Garth began his formal studies at Southwestern College near Wichita before transferring to Oberlin to study with Arnold Blackburn. At Oberlin he met his wife, Jean, a music major in the College who hailed from the rather larger metropolis of Chicago. After receiving the bachelor of music degree, Garth was inducted into the Army and reported to Fort Riley in Manhattan, Kansas. The chaplain, clearly thrilled to have a talented musician (and an equally talented typist) on base, asked that Garth be assigned to him.
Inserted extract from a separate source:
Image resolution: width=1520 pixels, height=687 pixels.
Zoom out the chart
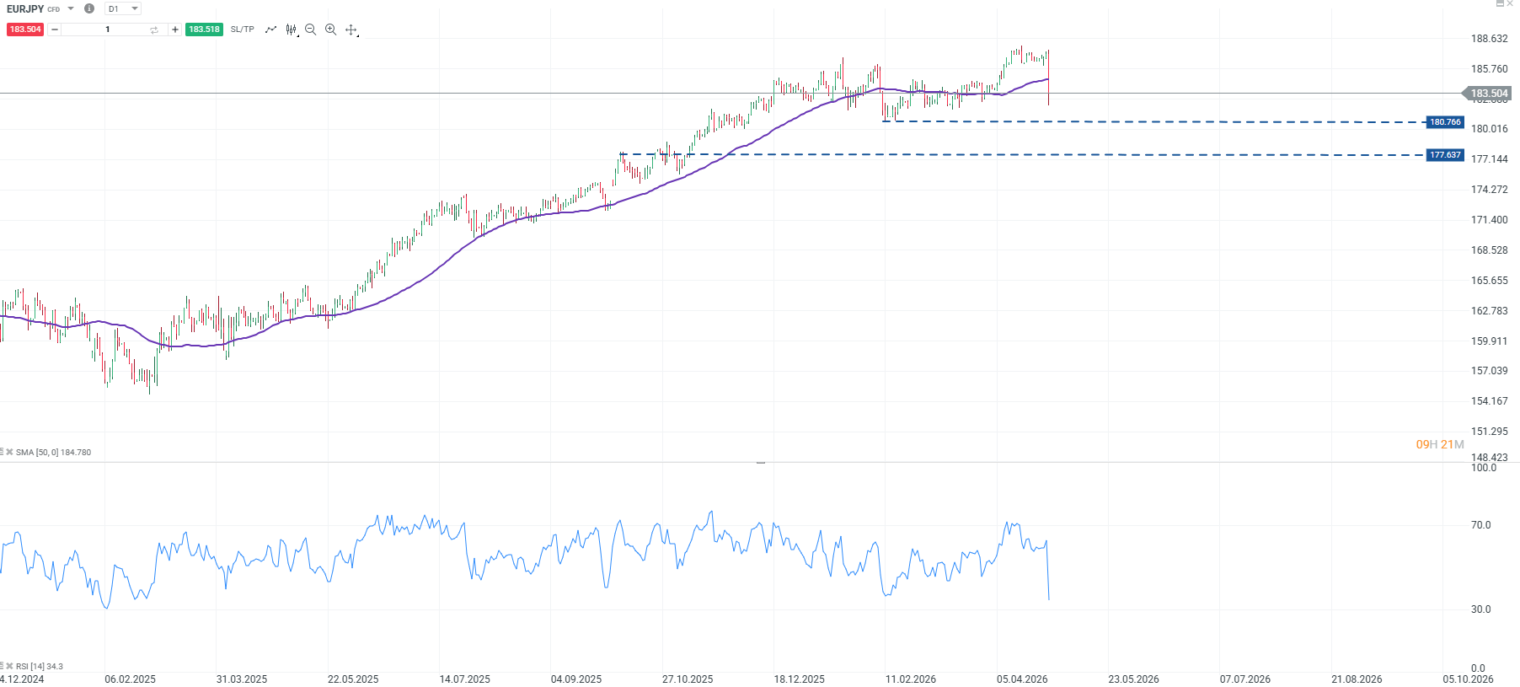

Garth always credited that chaplain with keeping him out of Korea at a time when the war was going very badly.
After his discharge from the Army, Garth returned to Oberlin to complete his master’s degree, studying with Fenner Douglass. Still feeling the pull of his Kansas roots, he took his first job at Southwestern—a Methodist college that required all faculty to sign an agreement to neither smoke nor drink. Those who knew Garth also knew he enjoyed both of those things—immensely. Before long, Garth and Jean’s apartment had become the local speakeasy. Shades were drawn, secret knocks were heard, and smoke and alcohol flowed freely. Three years later, still staying one step ahead of the college authorities, Garth took a job at Knox College in Galesburg, Illinois. During his first year there, a call came from Fenner Douglass, and thus began Garth’s Oberlin career.
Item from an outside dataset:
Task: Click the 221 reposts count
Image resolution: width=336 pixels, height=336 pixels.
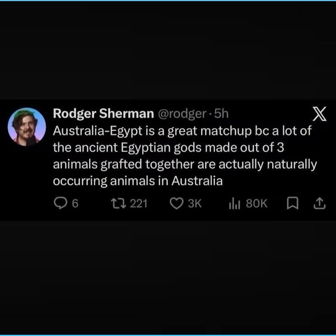Action: [x=139, y=203]
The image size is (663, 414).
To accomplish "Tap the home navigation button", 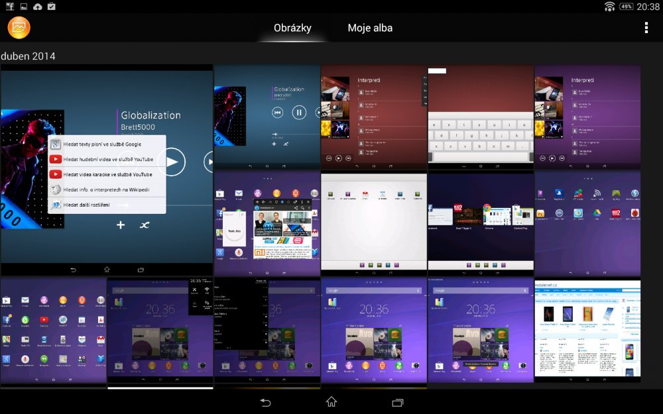I will pyautogui.click(x=330, y=402).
Garth loved teaching; in fact he was more than a teacher to many of his students. He was a counselor and friend, he even served as the best man at the wedding of one of his students. Garth’s wild parties at 84 Elmwood Place were well known. To the howls of his students, and to the chagrin of his wife and children, he would invariably pull out his beloved theater organ recordings (George Wright was his favorite performer) as the evening wore on … and on … and on. During the day, he’d hold court in the Conservatory lounge and get to know students from all departments. I am amazed by how many Conservatory alumni I meet, many of whom never studied organ, who regale me with stories about Garth, often while blushing. (Think of what it must take to make an Oberlin graduate blush!)
Garth was also an accomplished performer who gave many recitals in the U.S. and abroad. In the fall of 1965 he studied with Andre Marchal in Paris, giving his family an unforgettable experience in Europe.
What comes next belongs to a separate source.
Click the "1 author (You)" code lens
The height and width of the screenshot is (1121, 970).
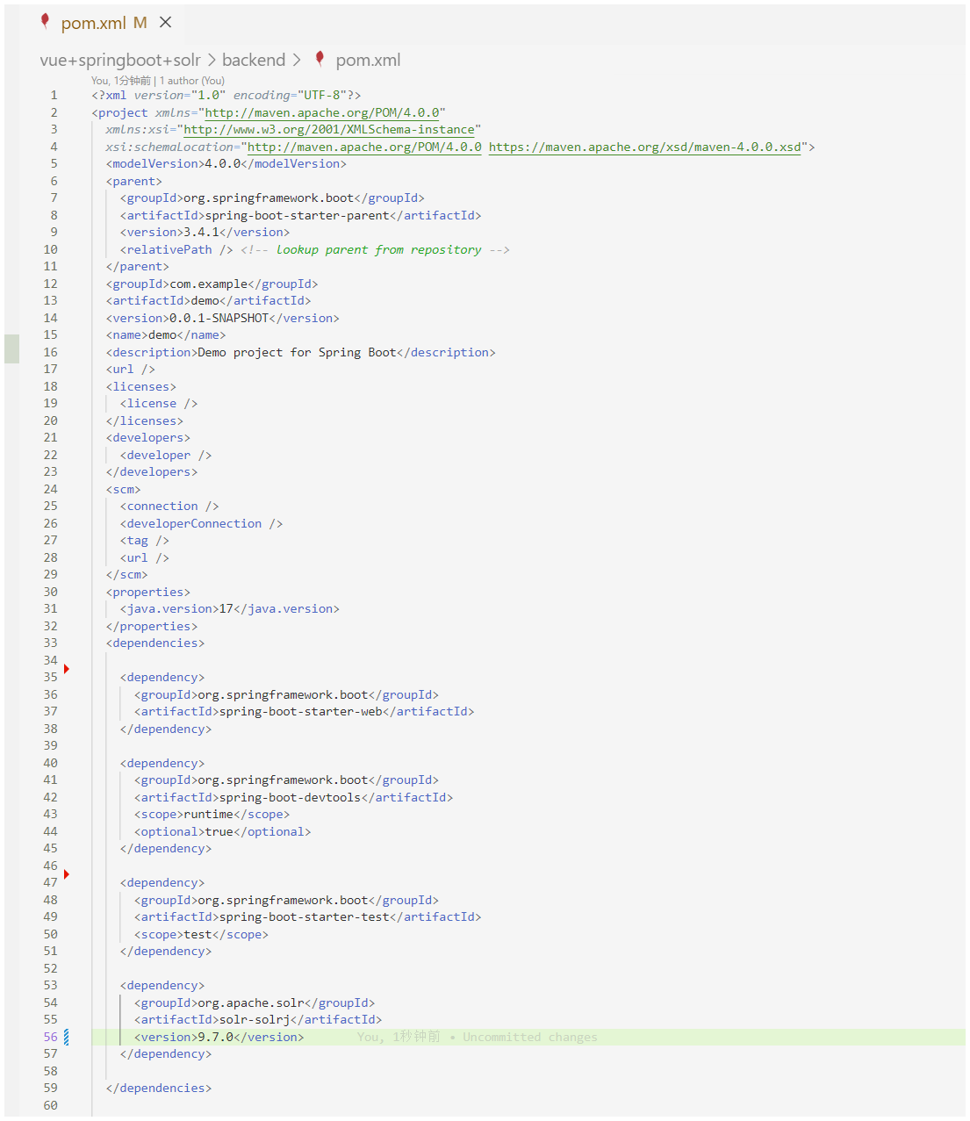192,81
It was clear, however, even to his young children, that Garth always felt best while in his childhood home. Every summer he and Jean would load their five children into the station wagon for their pilgrimage back to southwestern Kansas. His mother still lived in the house in which he was born, and every summer Garth felt like he’d never left.
Garth’s last faculty recital at Oberlin was in February 1987. He retired four years later, and the music literally stopped. The piano soon disappeared from the house, and, except for the occasional sound of George Wright, there was little evidence that a musician resided there. The pilgrimages to southwestern Kansas, however, continued until his failing health no longer allowed them.
Garth died October 7, 2007, at Oberlin’s Welcome Nursing Home, less than two years after the death of his wife. He was buried with Jean’s ashes on October 11. Where Garth is now is the great mystery, but I’m sure to him it looks and feels an awful lot like southwestern Kansas.
Ross Peacock is the director of Institutional Research at Oberlin College. This Memorial Minute was adopted by a standing vote of the General Faculty of Oberlin College on November 28, 2007.